Okay, I’ll admit that sounds a little hokey. I mean we all gotta die sometime, right? I was doing searches via Bing last night when I saw the headline that meant I had to write this post. I mean if you can drink coffee and lower your risk of death we’d all want to know that, right? I certainly do. Although I’m a mom of a nearly 9 month old so when do I get to drink coffee? I probably should have had some before I tried to write this post.
The full article can be viewed here. Honestly though I was drawn to click-through to the article, because it didn’t make sense. How could multiple cups of coffee lower my death risk? It can’t. This is the kind of link though that gets your attention without fail. This post wasn’t exactly click bait so much as poor phrasing, but I’m reminded of so many articles I see rolling across my Facebook. I’m reminded to look at the source for information. I think about the articles related to Syrian refugees flooding my feed, and I begin to realize that I need less clutter in my digital life. I also begin to realize that people want to share information that has a header that will cause someone to take notice.

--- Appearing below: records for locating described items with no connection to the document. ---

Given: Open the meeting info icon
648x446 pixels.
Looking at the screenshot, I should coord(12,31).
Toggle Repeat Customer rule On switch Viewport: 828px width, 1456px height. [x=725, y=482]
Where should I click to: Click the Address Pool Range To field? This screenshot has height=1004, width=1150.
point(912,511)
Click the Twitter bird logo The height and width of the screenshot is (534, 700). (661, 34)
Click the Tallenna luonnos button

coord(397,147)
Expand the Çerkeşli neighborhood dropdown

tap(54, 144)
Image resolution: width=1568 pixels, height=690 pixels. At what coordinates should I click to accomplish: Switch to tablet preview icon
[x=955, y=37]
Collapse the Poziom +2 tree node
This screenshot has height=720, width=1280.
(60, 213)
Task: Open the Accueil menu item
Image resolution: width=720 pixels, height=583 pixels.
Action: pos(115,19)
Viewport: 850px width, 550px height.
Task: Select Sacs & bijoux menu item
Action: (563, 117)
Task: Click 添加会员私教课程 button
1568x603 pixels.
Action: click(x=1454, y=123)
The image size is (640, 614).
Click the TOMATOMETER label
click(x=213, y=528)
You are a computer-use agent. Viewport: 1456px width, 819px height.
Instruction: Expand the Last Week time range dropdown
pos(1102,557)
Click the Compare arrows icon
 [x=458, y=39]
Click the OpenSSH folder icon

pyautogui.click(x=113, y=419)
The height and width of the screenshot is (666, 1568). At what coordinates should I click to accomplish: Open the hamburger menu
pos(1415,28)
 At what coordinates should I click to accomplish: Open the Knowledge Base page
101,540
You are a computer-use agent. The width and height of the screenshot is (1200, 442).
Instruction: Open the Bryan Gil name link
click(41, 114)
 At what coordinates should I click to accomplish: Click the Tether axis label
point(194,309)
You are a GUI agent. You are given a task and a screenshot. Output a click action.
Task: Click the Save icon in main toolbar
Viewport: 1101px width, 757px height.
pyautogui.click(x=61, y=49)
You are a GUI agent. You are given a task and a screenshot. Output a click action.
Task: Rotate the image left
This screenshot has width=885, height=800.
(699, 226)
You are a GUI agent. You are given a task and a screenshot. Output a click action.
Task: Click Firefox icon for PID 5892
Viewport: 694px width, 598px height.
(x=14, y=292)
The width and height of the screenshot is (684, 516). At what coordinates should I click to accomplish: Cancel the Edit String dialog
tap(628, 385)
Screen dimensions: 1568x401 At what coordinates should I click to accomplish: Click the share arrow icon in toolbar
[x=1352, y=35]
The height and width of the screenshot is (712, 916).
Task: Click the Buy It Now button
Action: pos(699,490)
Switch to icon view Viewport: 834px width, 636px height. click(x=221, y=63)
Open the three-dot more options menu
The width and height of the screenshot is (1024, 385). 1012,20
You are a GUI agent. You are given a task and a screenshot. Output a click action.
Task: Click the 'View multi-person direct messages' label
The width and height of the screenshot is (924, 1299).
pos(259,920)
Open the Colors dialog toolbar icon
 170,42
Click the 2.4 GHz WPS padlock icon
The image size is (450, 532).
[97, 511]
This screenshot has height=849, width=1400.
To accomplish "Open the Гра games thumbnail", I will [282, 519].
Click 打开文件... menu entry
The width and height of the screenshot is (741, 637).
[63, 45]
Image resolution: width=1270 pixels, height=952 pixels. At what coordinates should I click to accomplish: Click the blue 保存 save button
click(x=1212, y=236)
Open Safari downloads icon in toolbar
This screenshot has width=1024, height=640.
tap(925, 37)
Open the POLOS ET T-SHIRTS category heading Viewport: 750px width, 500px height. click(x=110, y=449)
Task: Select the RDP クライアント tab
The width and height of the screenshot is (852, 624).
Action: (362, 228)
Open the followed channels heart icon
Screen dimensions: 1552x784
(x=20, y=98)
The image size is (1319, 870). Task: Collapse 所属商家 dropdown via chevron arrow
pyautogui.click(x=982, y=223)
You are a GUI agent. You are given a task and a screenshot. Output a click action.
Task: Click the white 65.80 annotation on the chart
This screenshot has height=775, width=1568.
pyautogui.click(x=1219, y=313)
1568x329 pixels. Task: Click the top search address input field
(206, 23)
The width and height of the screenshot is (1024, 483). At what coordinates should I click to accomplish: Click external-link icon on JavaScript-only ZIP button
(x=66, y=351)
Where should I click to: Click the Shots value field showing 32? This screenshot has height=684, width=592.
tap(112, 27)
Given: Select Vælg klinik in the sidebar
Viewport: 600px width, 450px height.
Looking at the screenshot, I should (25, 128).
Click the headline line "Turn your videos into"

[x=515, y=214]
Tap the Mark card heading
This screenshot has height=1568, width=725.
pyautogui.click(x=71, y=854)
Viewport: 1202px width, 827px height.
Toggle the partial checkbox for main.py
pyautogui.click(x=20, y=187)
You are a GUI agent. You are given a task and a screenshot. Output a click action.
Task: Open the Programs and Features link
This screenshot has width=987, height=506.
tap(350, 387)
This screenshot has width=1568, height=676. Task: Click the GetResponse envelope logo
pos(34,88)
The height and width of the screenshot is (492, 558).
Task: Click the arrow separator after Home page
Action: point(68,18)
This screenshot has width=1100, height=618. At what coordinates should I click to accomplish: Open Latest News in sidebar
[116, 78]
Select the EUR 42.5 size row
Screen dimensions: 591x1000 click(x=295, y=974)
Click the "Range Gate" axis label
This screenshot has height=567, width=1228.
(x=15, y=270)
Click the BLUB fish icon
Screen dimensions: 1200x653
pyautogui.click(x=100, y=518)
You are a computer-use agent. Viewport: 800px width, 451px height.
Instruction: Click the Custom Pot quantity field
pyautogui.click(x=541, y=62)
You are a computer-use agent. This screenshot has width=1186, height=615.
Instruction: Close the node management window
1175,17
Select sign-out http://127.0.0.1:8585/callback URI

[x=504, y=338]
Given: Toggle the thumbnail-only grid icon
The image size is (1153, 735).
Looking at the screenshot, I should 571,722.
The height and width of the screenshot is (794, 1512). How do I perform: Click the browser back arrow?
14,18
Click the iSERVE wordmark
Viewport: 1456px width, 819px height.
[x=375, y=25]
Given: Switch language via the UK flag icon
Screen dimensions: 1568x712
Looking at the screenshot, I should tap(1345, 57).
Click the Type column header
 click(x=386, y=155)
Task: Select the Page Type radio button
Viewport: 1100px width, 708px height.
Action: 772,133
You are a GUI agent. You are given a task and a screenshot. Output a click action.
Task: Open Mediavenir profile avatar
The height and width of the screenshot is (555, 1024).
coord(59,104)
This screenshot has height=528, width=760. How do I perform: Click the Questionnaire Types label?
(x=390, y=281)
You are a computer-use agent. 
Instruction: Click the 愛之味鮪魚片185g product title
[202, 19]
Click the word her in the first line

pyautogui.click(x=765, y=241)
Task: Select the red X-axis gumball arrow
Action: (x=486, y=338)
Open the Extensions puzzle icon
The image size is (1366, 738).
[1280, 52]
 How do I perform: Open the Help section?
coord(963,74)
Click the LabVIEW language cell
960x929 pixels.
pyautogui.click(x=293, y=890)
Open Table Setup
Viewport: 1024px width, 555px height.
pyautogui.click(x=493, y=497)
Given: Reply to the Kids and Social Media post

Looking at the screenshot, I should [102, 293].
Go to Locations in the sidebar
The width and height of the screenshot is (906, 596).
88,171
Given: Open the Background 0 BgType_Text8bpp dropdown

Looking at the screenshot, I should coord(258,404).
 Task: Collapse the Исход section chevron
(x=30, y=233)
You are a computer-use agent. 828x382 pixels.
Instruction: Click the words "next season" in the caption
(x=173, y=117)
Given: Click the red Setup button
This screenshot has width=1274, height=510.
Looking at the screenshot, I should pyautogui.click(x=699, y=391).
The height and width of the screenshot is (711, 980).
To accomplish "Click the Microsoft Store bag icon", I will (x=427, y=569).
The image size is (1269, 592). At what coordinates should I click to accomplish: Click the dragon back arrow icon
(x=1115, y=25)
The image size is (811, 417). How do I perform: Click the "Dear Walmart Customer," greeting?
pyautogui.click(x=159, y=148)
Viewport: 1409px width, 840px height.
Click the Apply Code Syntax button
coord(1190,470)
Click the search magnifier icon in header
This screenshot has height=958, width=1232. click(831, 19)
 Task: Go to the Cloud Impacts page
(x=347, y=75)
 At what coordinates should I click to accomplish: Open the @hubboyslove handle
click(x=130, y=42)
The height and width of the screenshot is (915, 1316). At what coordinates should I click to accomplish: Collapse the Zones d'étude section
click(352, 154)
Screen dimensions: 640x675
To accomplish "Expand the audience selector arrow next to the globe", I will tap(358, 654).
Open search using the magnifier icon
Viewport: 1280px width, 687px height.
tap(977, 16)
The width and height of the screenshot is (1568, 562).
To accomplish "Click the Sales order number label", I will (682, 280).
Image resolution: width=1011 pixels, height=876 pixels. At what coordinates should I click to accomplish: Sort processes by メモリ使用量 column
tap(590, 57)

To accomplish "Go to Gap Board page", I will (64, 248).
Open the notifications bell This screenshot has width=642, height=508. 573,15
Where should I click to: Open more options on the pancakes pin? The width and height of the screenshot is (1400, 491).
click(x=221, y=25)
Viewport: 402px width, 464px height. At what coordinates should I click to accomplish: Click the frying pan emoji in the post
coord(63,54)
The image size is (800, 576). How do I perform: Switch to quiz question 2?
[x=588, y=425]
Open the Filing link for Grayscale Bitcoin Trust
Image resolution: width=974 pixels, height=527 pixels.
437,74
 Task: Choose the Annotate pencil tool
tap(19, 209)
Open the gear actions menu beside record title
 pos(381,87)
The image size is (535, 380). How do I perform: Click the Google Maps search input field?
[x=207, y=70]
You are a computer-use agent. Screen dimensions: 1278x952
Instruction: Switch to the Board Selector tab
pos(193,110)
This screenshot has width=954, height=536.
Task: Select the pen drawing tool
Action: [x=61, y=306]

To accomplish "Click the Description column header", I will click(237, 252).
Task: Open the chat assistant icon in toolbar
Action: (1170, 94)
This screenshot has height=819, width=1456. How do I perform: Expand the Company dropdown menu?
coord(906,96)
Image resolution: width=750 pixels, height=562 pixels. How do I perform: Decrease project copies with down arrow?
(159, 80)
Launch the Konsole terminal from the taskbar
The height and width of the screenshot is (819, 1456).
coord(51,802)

If I shared this article with the header provided in the Bing snapshot, I am positive that some people would click on it with immediate interest. Some of those people would be like me and guess that there had to be a catch while others may not. Are we responsible for the information we share? Do you have to vet the material before you pass it along on Facebook? I think the simple truth is yes. We all have to do a little bit more research when something sounds too good to be true or leans too much one direction politically. We shouldn’t just post things because they agree with our stance. We have to know that the source of information is legitimate.
I believe we owe it to our friends to not pass along misleading headlines and/or headlines that support how we feel about something without verifying that the content is real. Do you?